Practice areas and even entire law firms have been weakened by the most recent recession and the slow recovery, but some of the stronger and larger firms have been recruiting attorneys looking to join a new organization where they can help start a practice or enhance an existing area.
Behind the scenes, many top-level attorneys throughout the state say aggressive firms trying to expand their footprints in New Jersey have taken to raiding homegrown partners, offering higher compensation without regard to longevity or corporate culture — turning law into more of a business than a profession.
“There’s no question that goes on, and that our attorneys get targeted by other firms that are aggressively looking to add people, whether it’s to add critical mass or whatever it may be,” said W. Raymond Felton, co-managing partner at Greenbaum, Rowe, Smith & Davis.
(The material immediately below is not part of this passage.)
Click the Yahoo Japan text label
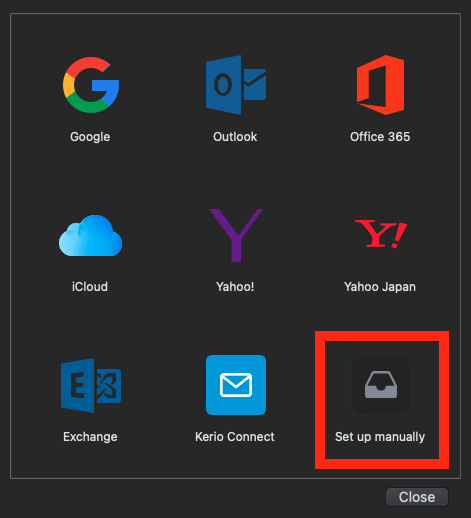This screenshot has width=471, height=518. (x=380, y=287)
In January, the Woodbridge firm added all 13 attorneys from the Farer Fersko law firm to improve its real estate and environmental practices, bringing its headcount to 113 attorneys.
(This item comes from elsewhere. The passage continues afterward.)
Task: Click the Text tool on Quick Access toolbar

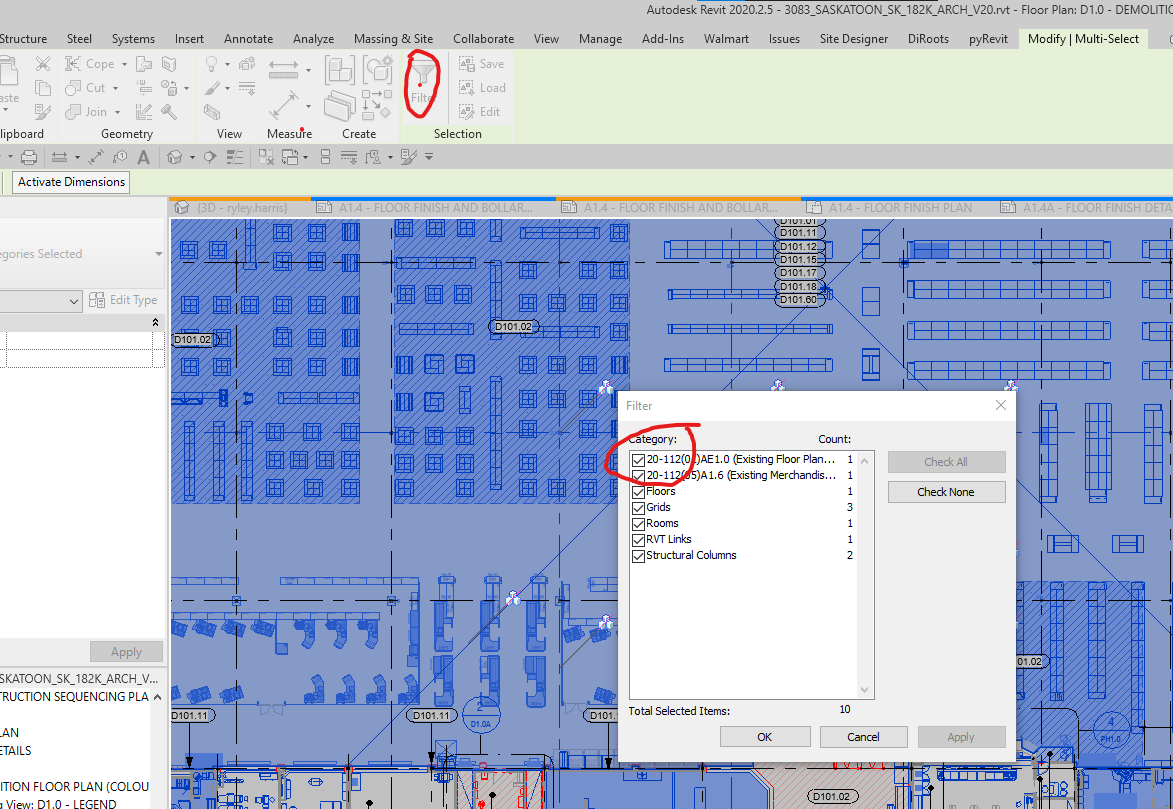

Attorneys say the legal profession has undergone an evolution from the days when attorneys stayed with one firm for their entire career to an era of increased movement of senior people from firm to firm.
There are two reasons for that, Felton said: an established attorney’s ability to bring in new business, and the increasing specialization of law firms. Partners tend to be poached by firms, he said, “that provide a multitude of services, because clients are looking for more complete, if not full-service, law firms, and it’s harder for a boutique firm to have the whole range of services” a client wants.
Throughout an economic downturn that has driven many opportunistic and strategic mergers and acquisitions, firms that have not been as profitable as they once were have laid off lawyers, a natural effect of the business cycle, attorneys say, and efforts to retain the real rainmakers, or lure them away from competitors, makes good business sense. And though many firms say they would rather wait for interested attorneys to come to them, other firms have been out attracting new people and picking up new talent to complement their existing business.
A partner at McCarter & English LLP, New Jersey’s oldest law firm, said the firm has taken a proactive approach to retaining its top people while growing its practice areas.
“There’s no question that there is active poaching or attempted poaching by the biggest firms, but quite frankly, we’re in that market as well,” said Stephen M. Vajtay Jr., firmwide managing partner for the Newark-based firm. In the weak economy, “some firms have had bad years, and good people are looking to make a move — and we’re as active in that market as the out-of state competitors.”
Hiring experienced senior lawyers away from competitors can be easier, less costly and more efficient than it is for firms to grow their own people, part of reason why hiring out of law schools and the clerkships has fallen, attorneys said.
The heads of firms of all sizes are concerned these days about losing their top people, leading to increased retention efforts. Edward B. Deutsch, managing partner of McElroy, Deutsch, Mulvaney & Carpenter LLP, said his firm, which does not actively recruit from other firms, attempts to retain its top attorneys by emphasizing its culture and professionalism.
“You have to have an environment that has a level of collegiality, a level of professionalism, a level of respect for people,” Deutsche said. “Anybody who’s just interested in money will jump around and move around for a dollar here or a dollar there. We’re not interested in those people. We want the people who not only want to make a handsome income, but want to be in the environment that we’ve created and be part of the team.”
David Freinberg, CEO of LeClairRyan, said his firm — which has grown from 300 lawyers at the start of 2011 to 350 now — has planned expansions into other jurisdictions, such as Texas and Florida, providing a point of differentiation when it comes to hiring attorneys interested in making a move.
“What we do is seek to recruit talented and culturally compatible attorneys wherever they may be practicing,” Freinberg said. “We have, even during the past three years of an economic crisis, been actively recruiting, and we have grown our revenues and attorney headcount each year.”